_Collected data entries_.
......

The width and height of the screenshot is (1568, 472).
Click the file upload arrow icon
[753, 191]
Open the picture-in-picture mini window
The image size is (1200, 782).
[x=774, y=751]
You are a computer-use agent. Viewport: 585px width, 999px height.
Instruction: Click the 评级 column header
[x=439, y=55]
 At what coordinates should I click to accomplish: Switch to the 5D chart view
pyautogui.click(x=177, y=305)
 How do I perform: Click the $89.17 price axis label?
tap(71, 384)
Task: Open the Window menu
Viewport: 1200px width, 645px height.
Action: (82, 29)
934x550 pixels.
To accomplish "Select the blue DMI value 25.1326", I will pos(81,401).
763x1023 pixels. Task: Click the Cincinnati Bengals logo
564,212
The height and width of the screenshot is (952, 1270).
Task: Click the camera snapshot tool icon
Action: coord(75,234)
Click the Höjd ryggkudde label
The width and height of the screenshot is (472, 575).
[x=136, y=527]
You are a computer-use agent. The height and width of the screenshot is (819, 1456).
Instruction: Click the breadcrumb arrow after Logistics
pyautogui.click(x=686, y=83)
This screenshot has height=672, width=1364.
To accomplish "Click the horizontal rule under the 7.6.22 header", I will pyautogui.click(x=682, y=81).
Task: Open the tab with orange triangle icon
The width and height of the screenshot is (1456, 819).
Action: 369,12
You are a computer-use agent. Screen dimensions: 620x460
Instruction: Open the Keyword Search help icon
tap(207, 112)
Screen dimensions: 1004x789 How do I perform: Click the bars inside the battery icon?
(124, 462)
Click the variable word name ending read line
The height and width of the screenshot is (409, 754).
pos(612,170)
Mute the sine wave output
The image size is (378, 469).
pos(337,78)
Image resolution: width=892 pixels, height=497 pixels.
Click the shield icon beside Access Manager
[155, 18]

......

_What is required_. Examine each line of the records above and tally those with the string "computer". State the total alone.

_Result of the exercise_. 3